* Given task *
Format the data as a JSON list of strings, one string per line and with blank lines omitted, beginning at the line that contains "Task: Select the cloud storage icon in row 3" and stopping after the line that contains "click(x=100, y=176)". Include only those lines.

* Records supplied *
______________________________

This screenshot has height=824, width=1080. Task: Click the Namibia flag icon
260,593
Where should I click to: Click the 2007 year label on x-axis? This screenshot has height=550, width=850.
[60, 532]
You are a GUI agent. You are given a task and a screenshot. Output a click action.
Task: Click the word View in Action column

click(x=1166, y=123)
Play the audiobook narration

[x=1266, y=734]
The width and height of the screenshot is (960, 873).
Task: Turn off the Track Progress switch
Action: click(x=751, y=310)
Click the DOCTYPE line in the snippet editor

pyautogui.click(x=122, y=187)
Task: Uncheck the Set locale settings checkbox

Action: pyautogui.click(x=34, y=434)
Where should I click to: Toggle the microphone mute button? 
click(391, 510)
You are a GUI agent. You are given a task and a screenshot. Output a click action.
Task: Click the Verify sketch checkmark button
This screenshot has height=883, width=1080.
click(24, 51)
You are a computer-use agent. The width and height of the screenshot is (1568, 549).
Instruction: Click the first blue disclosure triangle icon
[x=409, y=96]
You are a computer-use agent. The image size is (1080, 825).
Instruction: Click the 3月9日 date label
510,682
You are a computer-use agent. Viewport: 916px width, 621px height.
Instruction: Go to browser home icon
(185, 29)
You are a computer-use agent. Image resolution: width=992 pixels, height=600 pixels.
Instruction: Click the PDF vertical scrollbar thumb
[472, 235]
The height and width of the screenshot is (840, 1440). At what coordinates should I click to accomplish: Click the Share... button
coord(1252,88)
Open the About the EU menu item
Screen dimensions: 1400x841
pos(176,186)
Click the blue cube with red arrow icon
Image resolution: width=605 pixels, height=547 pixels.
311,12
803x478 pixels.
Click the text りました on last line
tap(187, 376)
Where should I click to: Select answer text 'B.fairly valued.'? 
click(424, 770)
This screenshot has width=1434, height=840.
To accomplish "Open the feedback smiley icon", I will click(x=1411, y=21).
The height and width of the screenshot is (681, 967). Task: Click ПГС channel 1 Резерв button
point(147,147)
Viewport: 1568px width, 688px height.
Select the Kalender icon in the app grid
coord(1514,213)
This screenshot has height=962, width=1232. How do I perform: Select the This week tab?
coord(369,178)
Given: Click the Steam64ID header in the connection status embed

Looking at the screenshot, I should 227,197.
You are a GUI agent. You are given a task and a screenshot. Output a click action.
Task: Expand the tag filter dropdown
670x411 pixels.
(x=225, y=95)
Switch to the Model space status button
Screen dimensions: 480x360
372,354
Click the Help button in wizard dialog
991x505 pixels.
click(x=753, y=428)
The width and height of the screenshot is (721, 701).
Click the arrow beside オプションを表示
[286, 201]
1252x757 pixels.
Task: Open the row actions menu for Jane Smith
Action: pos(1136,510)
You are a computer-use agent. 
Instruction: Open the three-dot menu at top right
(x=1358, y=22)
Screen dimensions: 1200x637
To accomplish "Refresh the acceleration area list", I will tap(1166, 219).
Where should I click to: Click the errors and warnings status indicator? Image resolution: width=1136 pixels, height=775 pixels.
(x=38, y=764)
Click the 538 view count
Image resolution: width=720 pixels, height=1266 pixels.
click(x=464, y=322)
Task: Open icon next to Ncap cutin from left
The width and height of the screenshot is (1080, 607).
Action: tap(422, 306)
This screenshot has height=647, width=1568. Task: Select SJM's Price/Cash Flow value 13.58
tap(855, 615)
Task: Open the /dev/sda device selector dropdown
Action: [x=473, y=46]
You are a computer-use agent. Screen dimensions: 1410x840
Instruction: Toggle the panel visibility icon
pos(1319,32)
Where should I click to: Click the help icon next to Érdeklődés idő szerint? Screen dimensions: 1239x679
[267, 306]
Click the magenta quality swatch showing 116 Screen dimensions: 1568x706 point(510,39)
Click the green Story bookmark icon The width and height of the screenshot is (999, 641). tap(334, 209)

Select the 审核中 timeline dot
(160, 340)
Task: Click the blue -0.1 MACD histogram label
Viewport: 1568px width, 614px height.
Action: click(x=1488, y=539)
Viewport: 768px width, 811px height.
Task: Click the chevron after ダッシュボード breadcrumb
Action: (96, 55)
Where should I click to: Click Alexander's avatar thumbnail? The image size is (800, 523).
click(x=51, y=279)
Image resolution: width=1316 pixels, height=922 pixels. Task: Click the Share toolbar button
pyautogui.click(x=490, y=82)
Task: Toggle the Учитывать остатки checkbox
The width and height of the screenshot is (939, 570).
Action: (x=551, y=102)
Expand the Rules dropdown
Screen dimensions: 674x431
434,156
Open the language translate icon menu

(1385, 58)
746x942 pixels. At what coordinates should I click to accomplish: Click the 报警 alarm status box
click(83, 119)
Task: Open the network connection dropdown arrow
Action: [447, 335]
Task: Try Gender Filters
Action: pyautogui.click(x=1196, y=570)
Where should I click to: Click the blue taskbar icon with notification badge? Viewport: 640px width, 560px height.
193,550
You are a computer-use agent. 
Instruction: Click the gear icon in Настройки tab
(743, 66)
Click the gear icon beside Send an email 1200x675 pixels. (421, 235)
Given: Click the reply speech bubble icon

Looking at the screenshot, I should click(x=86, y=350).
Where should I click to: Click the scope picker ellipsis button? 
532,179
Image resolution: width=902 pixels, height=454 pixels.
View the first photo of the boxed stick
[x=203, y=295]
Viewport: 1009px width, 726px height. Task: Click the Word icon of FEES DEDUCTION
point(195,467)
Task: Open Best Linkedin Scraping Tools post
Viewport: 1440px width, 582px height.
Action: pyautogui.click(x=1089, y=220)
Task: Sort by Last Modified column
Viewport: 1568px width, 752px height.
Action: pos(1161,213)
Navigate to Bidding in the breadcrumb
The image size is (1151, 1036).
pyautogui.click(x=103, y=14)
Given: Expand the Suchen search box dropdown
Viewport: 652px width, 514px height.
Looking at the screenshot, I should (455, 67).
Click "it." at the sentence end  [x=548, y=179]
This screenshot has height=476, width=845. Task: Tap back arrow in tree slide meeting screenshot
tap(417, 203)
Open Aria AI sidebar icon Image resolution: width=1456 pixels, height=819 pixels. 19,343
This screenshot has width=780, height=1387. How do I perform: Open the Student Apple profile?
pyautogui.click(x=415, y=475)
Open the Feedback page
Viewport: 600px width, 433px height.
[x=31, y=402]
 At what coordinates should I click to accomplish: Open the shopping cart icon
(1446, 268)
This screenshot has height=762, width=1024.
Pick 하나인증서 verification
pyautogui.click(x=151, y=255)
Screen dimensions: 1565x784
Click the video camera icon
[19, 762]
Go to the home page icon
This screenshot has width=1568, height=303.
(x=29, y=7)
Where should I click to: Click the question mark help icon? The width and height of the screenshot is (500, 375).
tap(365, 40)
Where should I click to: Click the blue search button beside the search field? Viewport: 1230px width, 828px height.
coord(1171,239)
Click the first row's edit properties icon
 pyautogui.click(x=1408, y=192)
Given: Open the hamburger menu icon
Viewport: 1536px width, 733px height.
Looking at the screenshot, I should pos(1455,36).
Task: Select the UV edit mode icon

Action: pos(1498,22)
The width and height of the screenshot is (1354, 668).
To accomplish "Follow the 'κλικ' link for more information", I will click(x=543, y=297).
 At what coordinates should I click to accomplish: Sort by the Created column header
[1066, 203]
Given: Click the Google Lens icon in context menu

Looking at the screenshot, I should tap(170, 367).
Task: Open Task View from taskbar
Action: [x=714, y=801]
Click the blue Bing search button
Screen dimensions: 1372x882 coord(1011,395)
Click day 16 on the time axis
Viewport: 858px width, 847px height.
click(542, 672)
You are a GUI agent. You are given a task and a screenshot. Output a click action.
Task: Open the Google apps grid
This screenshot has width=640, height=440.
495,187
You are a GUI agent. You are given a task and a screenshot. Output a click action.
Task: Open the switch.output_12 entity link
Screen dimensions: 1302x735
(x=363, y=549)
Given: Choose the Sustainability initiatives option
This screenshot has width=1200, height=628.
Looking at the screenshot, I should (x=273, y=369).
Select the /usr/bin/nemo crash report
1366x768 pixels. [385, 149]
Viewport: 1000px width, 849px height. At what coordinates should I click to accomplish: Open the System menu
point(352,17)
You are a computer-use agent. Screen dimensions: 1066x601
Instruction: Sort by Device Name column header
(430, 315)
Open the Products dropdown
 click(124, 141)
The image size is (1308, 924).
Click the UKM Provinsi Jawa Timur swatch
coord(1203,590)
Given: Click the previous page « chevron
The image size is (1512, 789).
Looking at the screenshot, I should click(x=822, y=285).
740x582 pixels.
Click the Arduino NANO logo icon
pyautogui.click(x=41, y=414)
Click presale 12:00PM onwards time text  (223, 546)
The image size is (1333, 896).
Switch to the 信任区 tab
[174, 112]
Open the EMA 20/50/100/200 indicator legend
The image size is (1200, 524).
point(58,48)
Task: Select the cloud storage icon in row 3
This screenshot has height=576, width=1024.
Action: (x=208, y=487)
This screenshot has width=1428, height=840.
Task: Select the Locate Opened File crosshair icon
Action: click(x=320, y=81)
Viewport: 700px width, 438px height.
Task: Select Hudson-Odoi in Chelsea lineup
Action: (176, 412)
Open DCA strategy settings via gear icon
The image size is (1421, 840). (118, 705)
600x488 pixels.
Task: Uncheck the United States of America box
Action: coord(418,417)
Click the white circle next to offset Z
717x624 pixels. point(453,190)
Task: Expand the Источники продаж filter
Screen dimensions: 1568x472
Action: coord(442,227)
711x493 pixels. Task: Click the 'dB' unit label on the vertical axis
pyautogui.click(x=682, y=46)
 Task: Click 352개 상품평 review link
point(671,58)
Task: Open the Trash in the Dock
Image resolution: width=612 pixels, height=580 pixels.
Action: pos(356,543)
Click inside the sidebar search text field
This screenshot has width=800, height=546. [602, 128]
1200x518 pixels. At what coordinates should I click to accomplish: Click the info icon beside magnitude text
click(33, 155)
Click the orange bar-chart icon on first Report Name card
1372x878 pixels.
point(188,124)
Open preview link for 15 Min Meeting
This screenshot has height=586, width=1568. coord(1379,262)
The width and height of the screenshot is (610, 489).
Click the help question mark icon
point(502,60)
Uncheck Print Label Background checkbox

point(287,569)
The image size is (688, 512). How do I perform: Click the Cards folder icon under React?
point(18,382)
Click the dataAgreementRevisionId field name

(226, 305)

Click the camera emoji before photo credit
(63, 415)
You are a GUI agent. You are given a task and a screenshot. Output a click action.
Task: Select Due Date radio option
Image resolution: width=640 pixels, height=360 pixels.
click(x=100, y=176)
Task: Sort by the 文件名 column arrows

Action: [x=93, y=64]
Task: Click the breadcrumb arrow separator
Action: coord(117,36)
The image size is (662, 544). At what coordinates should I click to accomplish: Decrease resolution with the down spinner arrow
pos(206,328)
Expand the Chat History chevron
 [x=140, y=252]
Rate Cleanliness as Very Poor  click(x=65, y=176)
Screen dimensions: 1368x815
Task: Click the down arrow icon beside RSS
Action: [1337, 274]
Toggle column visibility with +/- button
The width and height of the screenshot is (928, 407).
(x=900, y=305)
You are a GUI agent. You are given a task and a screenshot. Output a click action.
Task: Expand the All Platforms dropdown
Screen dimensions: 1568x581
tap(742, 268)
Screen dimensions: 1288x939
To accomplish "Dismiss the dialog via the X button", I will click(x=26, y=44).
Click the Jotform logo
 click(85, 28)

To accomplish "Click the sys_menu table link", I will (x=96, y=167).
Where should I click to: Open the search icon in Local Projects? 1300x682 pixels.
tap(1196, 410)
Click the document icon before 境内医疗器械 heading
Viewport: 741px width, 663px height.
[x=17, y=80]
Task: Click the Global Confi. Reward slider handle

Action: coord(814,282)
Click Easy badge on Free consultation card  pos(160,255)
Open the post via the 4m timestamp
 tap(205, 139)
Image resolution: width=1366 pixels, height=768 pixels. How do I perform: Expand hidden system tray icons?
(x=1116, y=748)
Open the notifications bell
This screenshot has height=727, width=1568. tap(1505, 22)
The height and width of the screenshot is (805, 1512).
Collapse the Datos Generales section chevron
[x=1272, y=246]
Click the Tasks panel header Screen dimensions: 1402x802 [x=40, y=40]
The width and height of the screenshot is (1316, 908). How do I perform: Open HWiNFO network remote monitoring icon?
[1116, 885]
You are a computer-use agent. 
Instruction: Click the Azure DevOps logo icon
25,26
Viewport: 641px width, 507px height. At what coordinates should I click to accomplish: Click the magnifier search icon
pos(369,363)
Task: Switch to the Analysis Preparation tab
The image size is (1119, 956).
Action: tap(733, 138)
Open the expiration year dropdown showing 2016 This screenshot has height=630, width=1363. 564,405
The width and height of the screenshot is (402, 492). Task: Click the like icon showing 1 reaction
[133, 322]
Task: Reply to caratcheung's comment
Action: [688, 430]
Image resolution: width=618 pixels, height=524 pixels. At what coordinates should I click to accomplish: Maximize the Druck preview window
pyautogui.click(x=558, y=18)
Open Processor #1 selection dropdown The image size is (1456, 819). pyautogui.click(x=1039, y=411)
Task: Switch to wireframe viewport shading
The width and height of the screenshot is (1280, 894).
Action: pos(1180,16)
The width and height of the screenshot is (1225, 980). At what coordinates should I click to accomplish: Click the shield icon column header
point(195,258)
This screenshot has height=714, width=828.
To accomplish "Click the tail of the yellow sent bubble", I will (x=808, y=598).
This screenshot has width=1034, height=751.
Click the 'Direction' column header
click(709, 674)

______________________________

* Expected answer *
[
  "Task: Select the cloud storage icon in row 3",
  "This screenshot has height=576, width=1024.",
  "Action: (x=208, y=487)",
  "This screenshot has width=1428, height=840.",
  "Task: Select the Locate Opened File crosshair icon",
  "Action: click(x=320, y=81)",
  "Viewport: 700px width, 438px height.",
  "Task: Select Hudson-Odoi in Chelsea lineup",
  "Action: (176, 412)",
  "Open DCA strategy settings via gear icon",
  "The image size is (1421, 840). (118, 705)",
  "600x488 pixels.",
  "Task: Uncheck the United States of America box",
  "Action: coord(418,417)",
  "Click the white circle next to offset Z",
  "717x624 pixels. point(453,190)",
  "Task: Expand the Источники продаж filter",
  "Screen dimensions: 1568x472",
  "Action: coord(442,227)",
  "711x493 pixels. Task: Click the 'dB' unit label on the vertical axis",
  "pyautogui.click(x=682, y=46)",
  " Task: Click 352개 상품평 review link",
  "point(671,58)",
  "Task: Open the Trash in the Dock",
  "Image resolution: width=612 pixels, height=580 pixels.",
  "Action: pos(356,543)",
  "Click inside the sidebar search text field",
  "This screenshot has width=800, height=546. [602, 128]",
  "1200x518 pixels. At what coordinates should I click to accomplish: Click the info icon beside magnitude text",
  "click(33, 155)",
  "Click the orange bar-chart icon on first Report Name card",
  "1372x878 pixels.",
  "point(188,124)",
  "Open preview link for 15 Min Meeting",
  "This screenshot has height=586, width=1568. coord(1379,262)",
  "The width and height of the screenshot is (610, 489).",
  "Click the help question mark icon",
  "point(502,60)",
  "Uncheck Print Label Background checkbox",
  "point(287,569)",
  "The image size is (688, 512). How do I perform: Click the Cards folder icon under React?",
  "point(18,382)",
  "Click the dataAgreementRevisionId field name",
  "(226, 305)",
  "Click the camera emoji before photo credit",
  "(63, 415)",
  "You are a GUI agent. You are given a task and a screenshot. Output a click action.",
  "Task: Select Due Date radio option",
  "Image resolution: width=640 pixels, height=360 pixels.",
  "click(x=100, y=176)"
]